# Work required
Write out the records from the line with "This screenshot has width=1456, height=819." to the line with "coord(256,796)", both included, as a JSON list of strings with one string per line and blank lines left out. Leave the pictures out of your answer.

# Material for the task
++++++
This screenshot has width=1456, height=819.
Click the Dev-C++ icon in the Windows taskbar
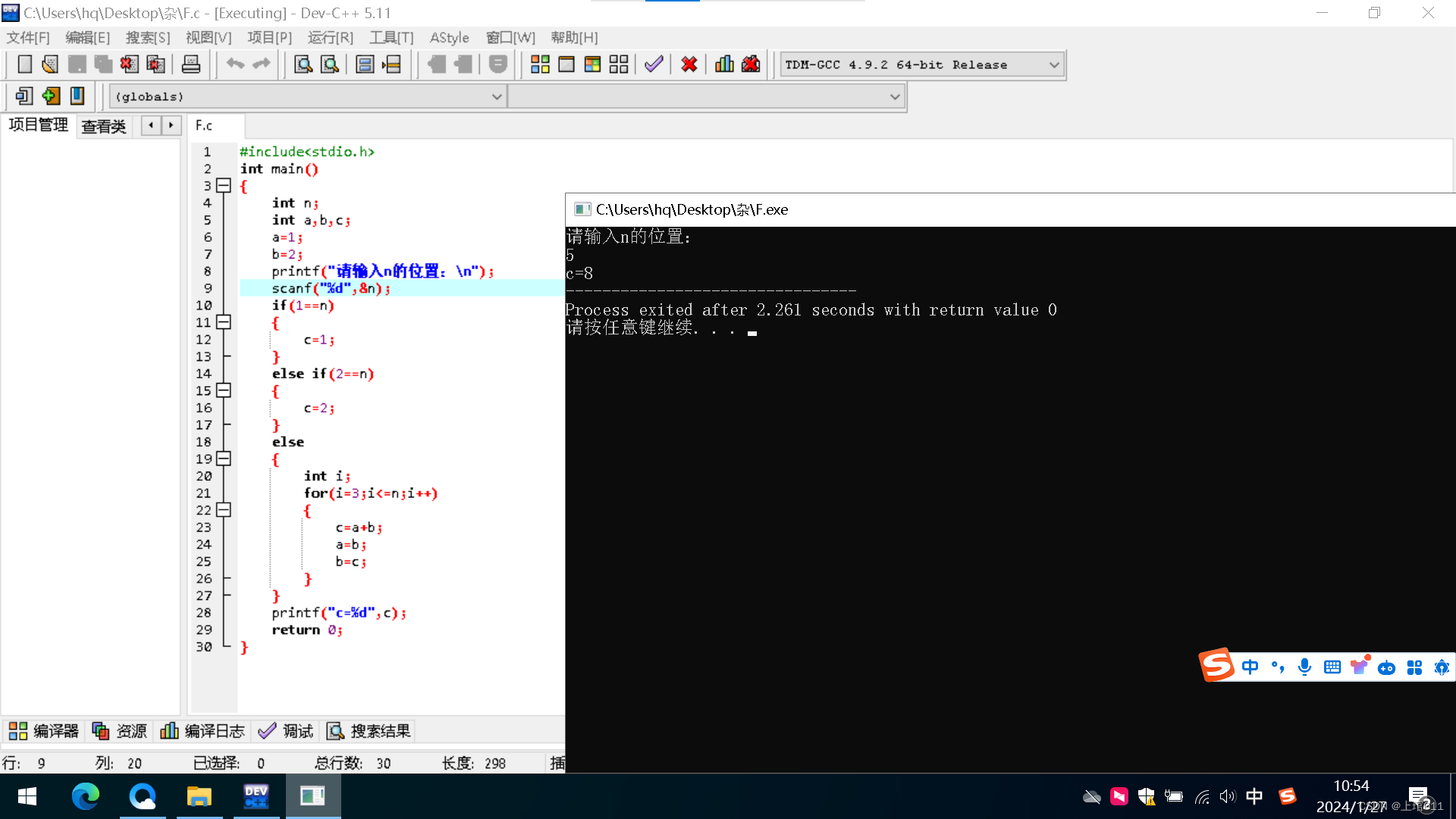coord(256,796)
++++++
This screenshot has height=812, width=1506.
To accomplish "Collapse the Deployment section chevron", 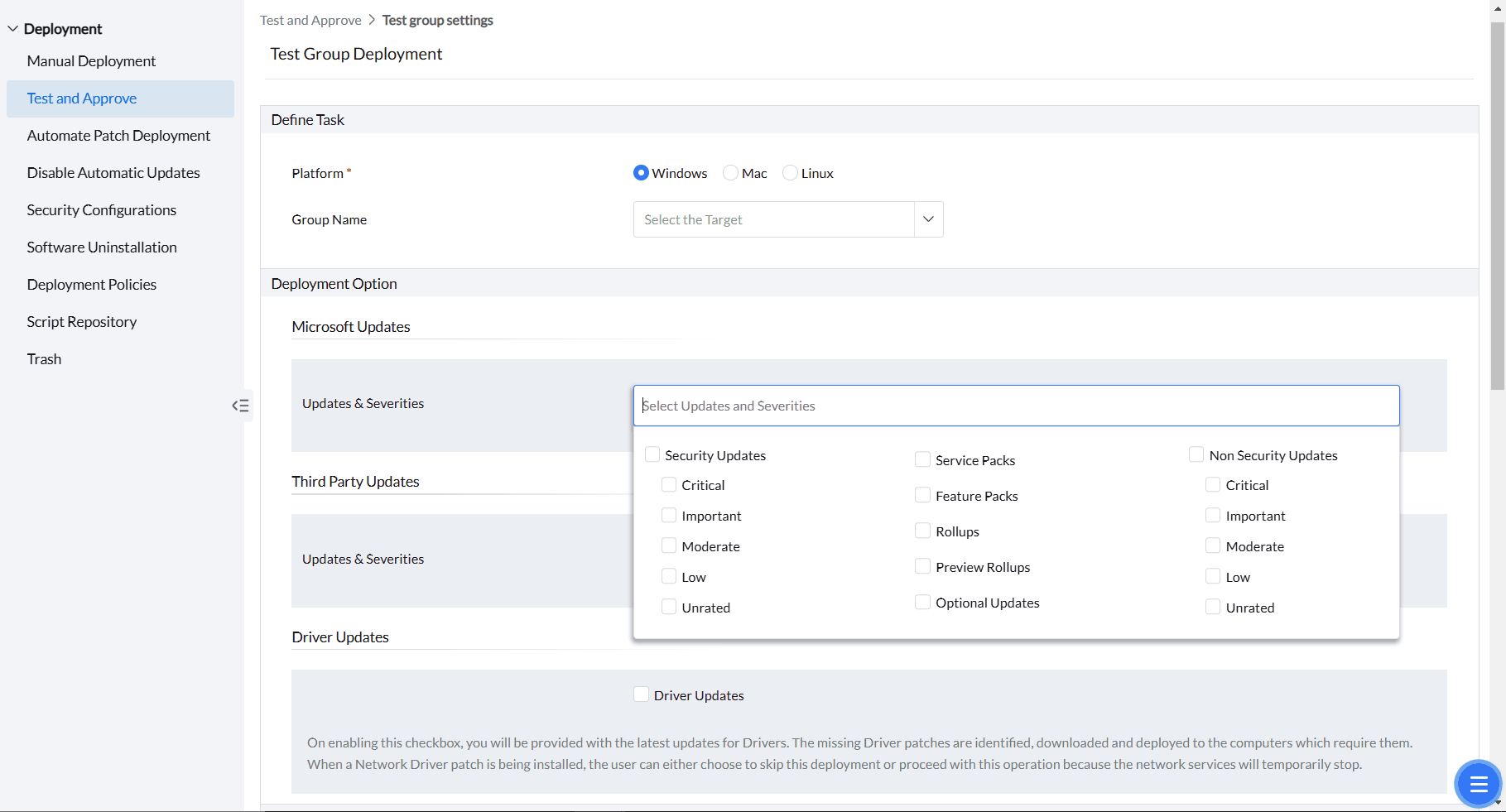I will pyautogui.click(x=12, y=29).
++++++
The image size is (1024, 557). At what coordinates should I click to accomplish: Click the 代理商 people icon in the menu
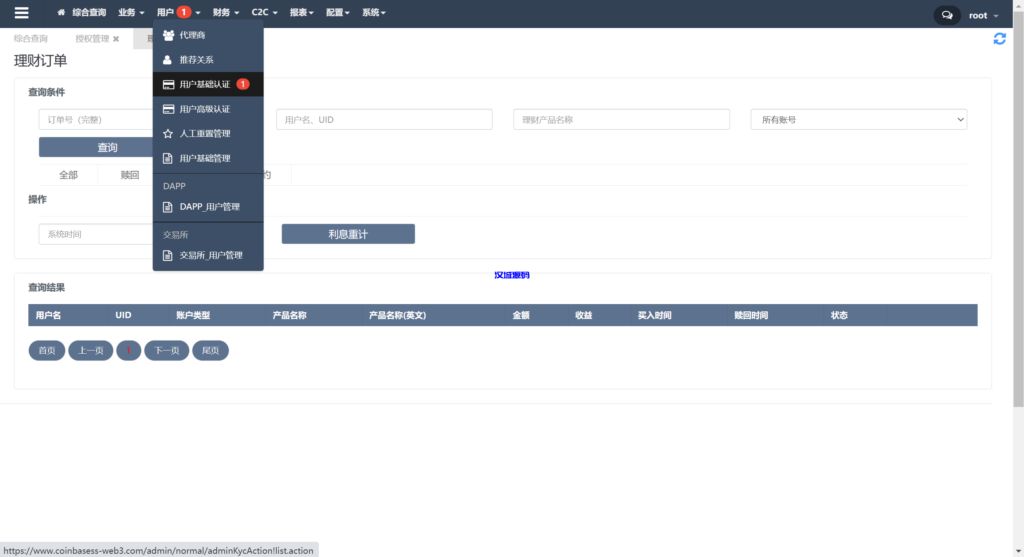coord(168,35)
++++++
# Answer to this task
[
  "This screenshot has width=1456, height=819.",
  "Click the Dev-C++ icon in the Windows taskbar",
  "coord(256,796)"
]